## Breve esercizio
Nel testo su Jimmy Johnstone, chi lo ha votato miglior giocatore di sempre del Celtic?

## Testo fornito
····················

Ala destra: Jimmy Johnstone
Votato dai suoi tifosi il miglior giocatore all time del Celtic, Johnstone è stato uno dei talenti più cristallini nati sopra il Vallo di Adriano, un piccolo Best che per tot anni si consacra come uno dei primi giocatori d’Europa. Dribbling elettrico, gran velocità palla al piede, cambi di direzione da sudamericano e un notevole fiuto del gol lo rendono uno dei grandi campioni della sua epoca. Determinante il suo apporto in tutte le grandi cavalcate europee dei biancoveri tra anni ’60 e ’70, e in particolare nel 1967.

····················

## Dati mostrati
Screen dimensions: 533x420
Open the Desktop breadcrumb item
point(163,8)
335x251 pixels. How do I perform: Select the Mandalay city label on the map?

····················

## Risultato esercizio
I suoi tifosi.